Education is often prescribed as the antidote for a host of job issues: low wages, unemployment, and career stagnation. So it’s no surprise that when the housing market burst and the economy started to fall apart, more Americans turned to college to help them weather the storm. That’s not just a broad trend. There’s actually a correlation specifically between the performance of the housing market and college attendance for some groups. Why is that?
A new paper from the National Bureau of Economic Research investigates.
Though college attendance grew during the past several decades, that growth saw a significant slowing between the late 1990s (when the housing sector started to pick up) and 2006, when it started to stall. According to the study, written by Kerwin Kofi Charles and Erik Hurst of the University of Chicago; and Matthew J. Notowidigdo of Northwestern University, the housing boom accounts for about 30 percent of the slowdown in college attendance of young adults aged 18 to 25 during that time period.

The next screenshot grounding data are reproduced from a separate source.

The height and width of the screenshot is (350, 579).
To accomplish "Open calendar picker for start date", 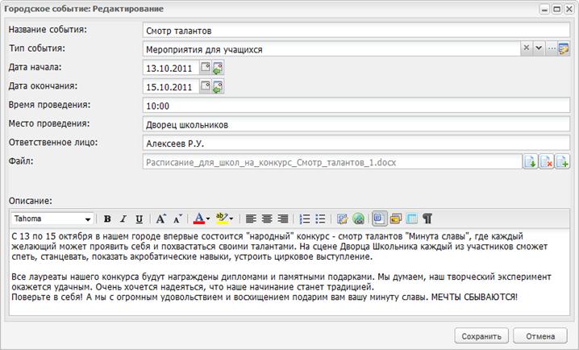I will click(x=205, y=67).
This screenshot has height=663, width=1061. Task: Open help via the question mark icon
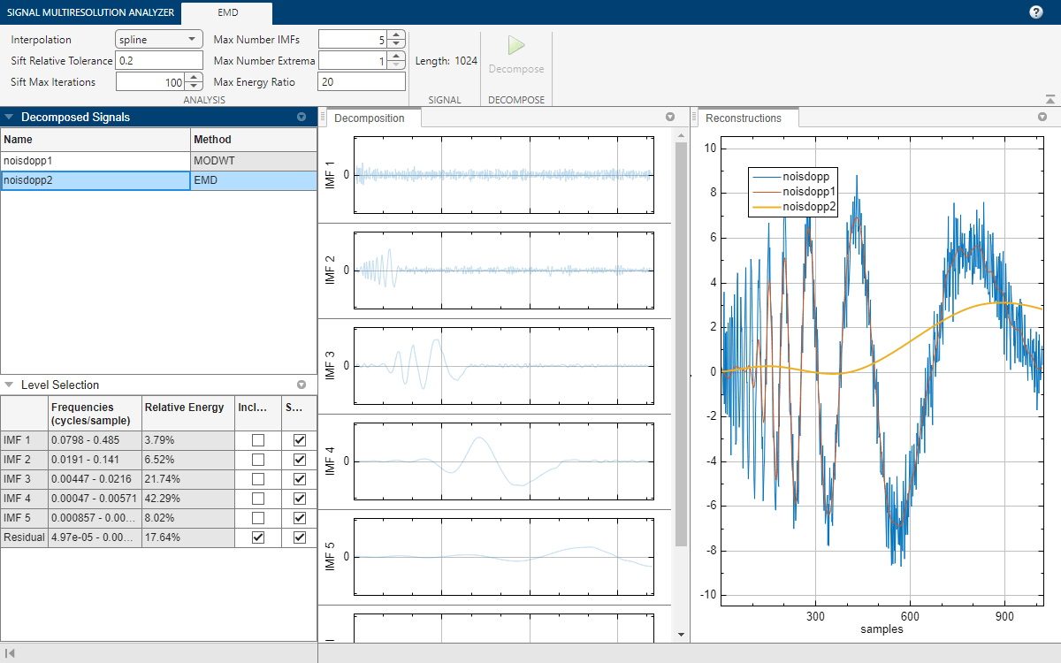(1036, 12)
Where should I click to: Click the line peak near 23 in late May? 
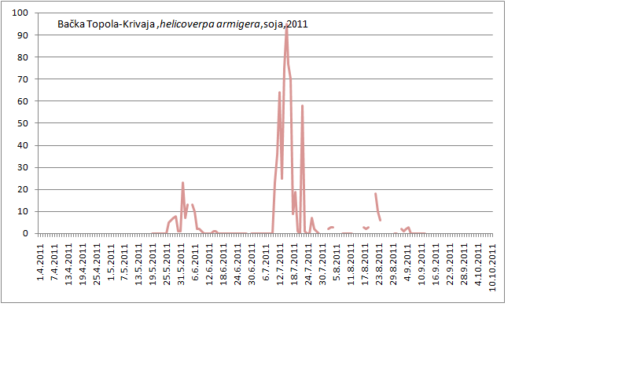point(182,183)
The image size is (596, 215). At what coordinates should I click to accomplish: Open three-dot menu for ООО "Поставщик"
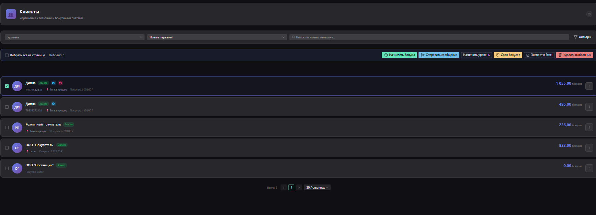click(589, 168)
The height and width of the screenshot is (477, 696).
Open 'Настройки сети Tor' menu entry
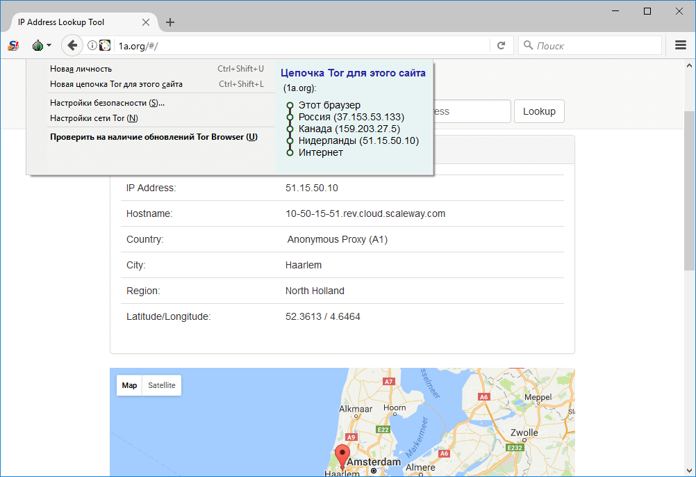tap(94, 118)
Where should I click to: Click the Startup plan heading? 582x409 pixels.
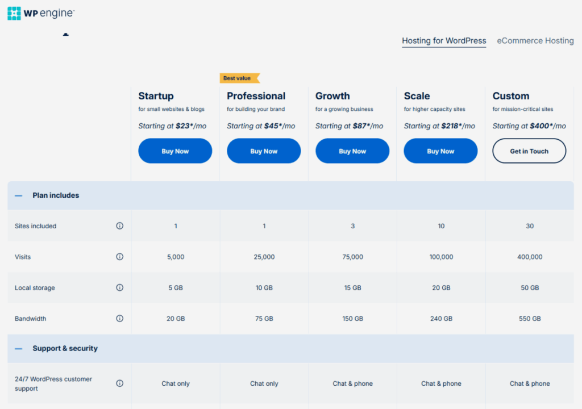156,96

Why does a booming market dampen college attendance? It’s not because everyone thinks they can make it big in real estate. Instead it’s because growing home values are correlated with many other economic improvements—particularly growing household wealth. And since housing has long been the largest asset of American families, increasing home equity can be felt in many other aspects of American life, such as increased demand in the labor market for a bevy of jobs including nannies, waitresses, construction workers, gardeners, hairdressers, and retail workers, according to the research.

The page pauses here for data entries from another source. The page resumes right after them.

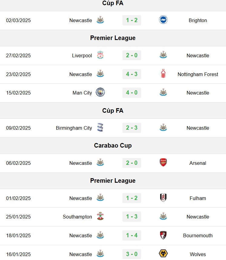Click the Bournemouth club crest

pyautogui.click(x=163, y=235)
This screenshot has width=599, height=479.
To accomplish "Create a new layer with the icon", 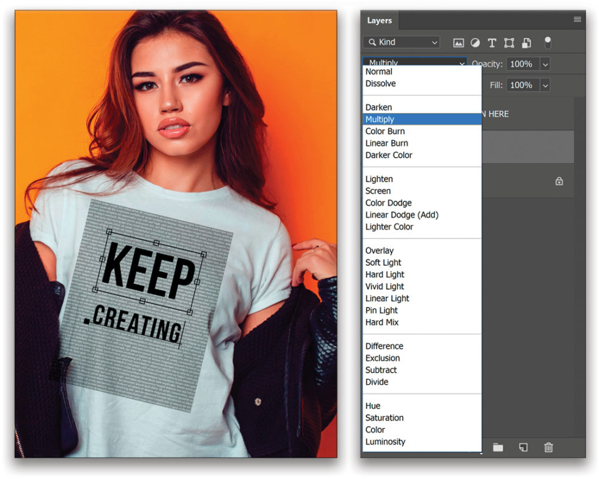I will (x=523, y=447).
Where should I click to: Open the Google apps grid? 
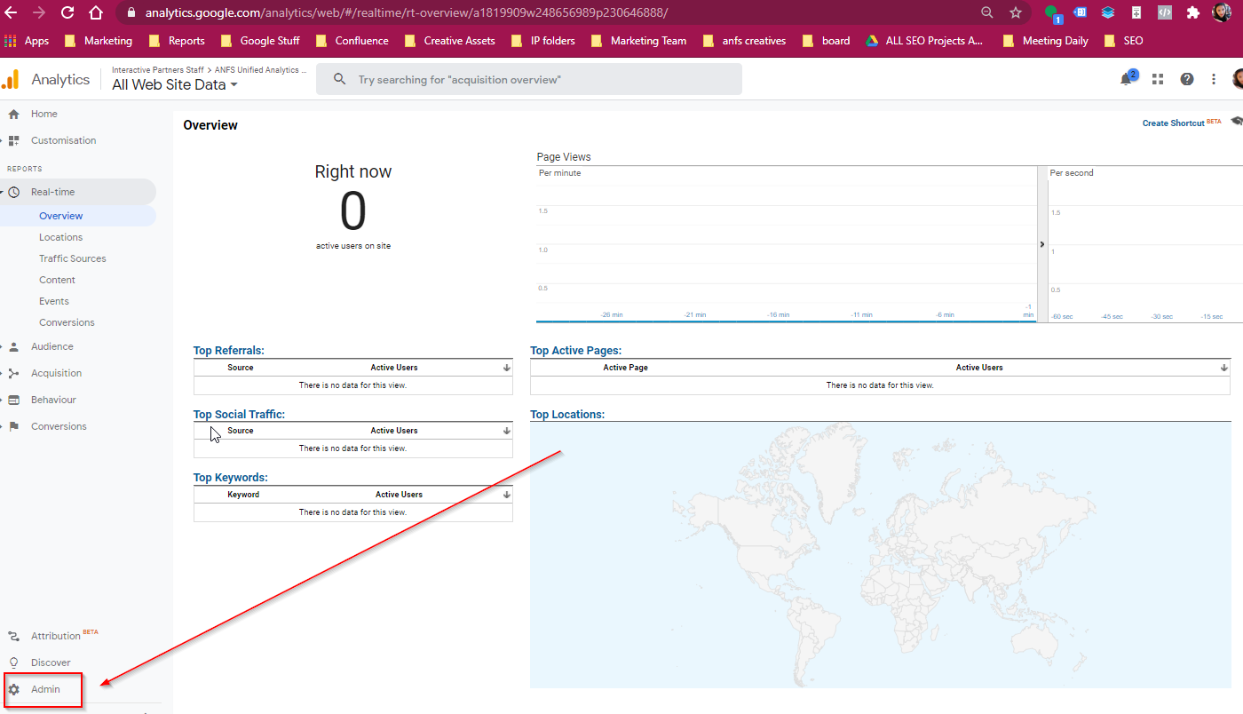1157,79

Plentiful jobs are a huge reason that people skip school.That’s because a booming job market increases the opportunity cost of higher education. Each week, month, or year that an individual is in school rather than working is time and money sacrificed. This trade-off is economically worth it if a college degree will almost certainly provide a higher salary at the end of the road, but there are some industries where a college degree isn’t a necessity. And during boom years, that trade-off can be much less appealing.

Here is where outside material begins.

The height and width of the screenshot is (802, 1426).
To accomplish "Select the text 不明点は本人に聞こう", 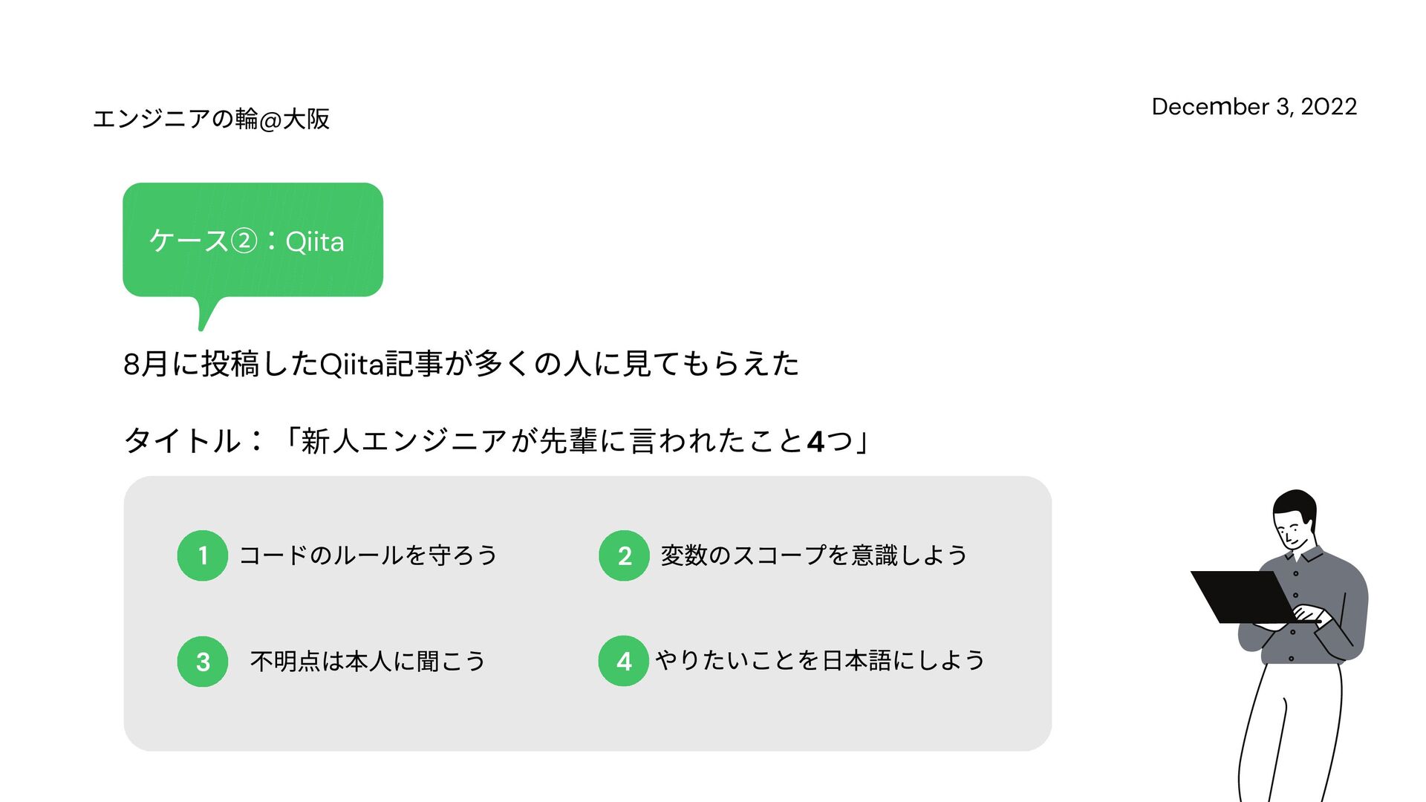I will point(368,661).
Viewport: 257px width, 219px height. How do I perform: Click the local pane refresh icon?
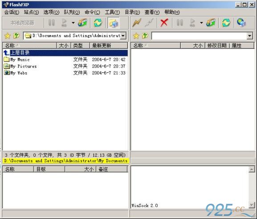click(98, 23)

That’s probably why researchers saw the greatest impact on college attendance among two-year programs. For many, an Associate’s degree provides only a marginal improvement in earnings and job opportunities compared to a high-school degree. In times of economic plenty, that can make heading to a community college feel like an unnecessary step. For those pursuing four-year degrees, the booming housing market had less effect on college enrollment.
When the economy collapsed, enrollment in college increased for two-year schools. But the researchers found something else interest too. When enrollment at two-year colleges rebounded, those who had forgone school in favor of working weren’t among the enrollees. In fact, a large portion of the group that skipped out on school during the boom years never went back to school at all. For this group, college wasn’t just delayed by the choice to work, it was taken off the table entirely.